Thanks to all of you for your patience as we closed for our summer/fall break and began gearing up for this 2016-2017 season! We’ll be open and ready for you this Saturday with quite a few treats to reward you with:

Dragonfruit (pitahaya) ripening on the vine.
Dragonfruit (pitahaya) ripening on the vine in November! Extended season for this summer crop!

Sweet salad mix, baby arugula, baby spicy salad mix, cucumbers, sweet potatoes, Ethiopian kale, a few bunches of Italian dandelion greens, kangkong (Asian water spinach), fresh herbs (including Italian basil, lemon basil, holy basil, Thai basil, rosemary, recao, garlic chives,) a few papayas, the LAST (really!) dragonfruit and passionfruit.

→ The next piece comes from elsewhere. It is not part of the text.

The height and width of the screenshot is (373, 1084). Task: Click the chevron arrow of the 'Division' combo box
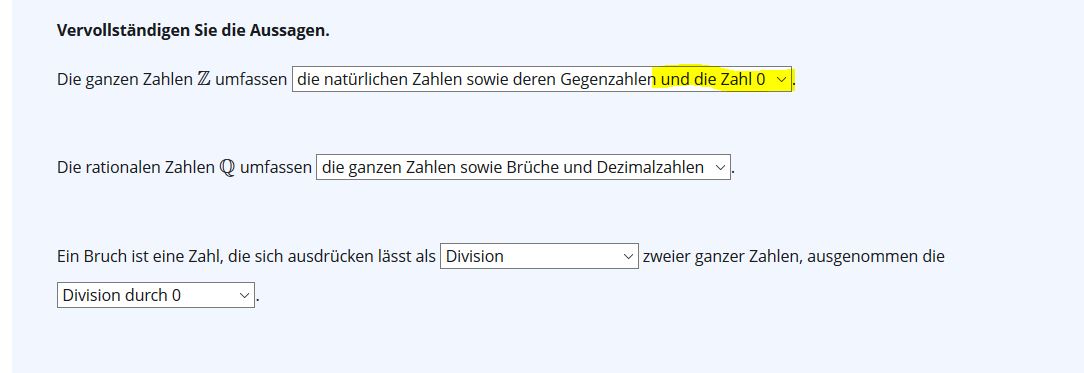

We’re happy to welcome back our good friend and farmer James Love to ARTfarm this season. He’s already fixed a lot of stuff we broke since the last time he was here! Farmer Katie has reupped with team ARTfarm to work the gardens and pastures for the fall season, and you’ll see Heather back again, helping out at most farmstands and bringing her fresh eggs from ecstatic chickens and selected organically produced produce from her family homestead, Yellow Door Farm. We’ll have other special guests, including fishermen stopping by when fresh fish is available. And our farm kid is carefully tending lots of native tree varieties to plant and to sell this season! The ARTbarn gallery/studio (the old tool shed you walk through to get to the farmstand) has been repainted and patched up, and there will be some fresh new paintings to ponder.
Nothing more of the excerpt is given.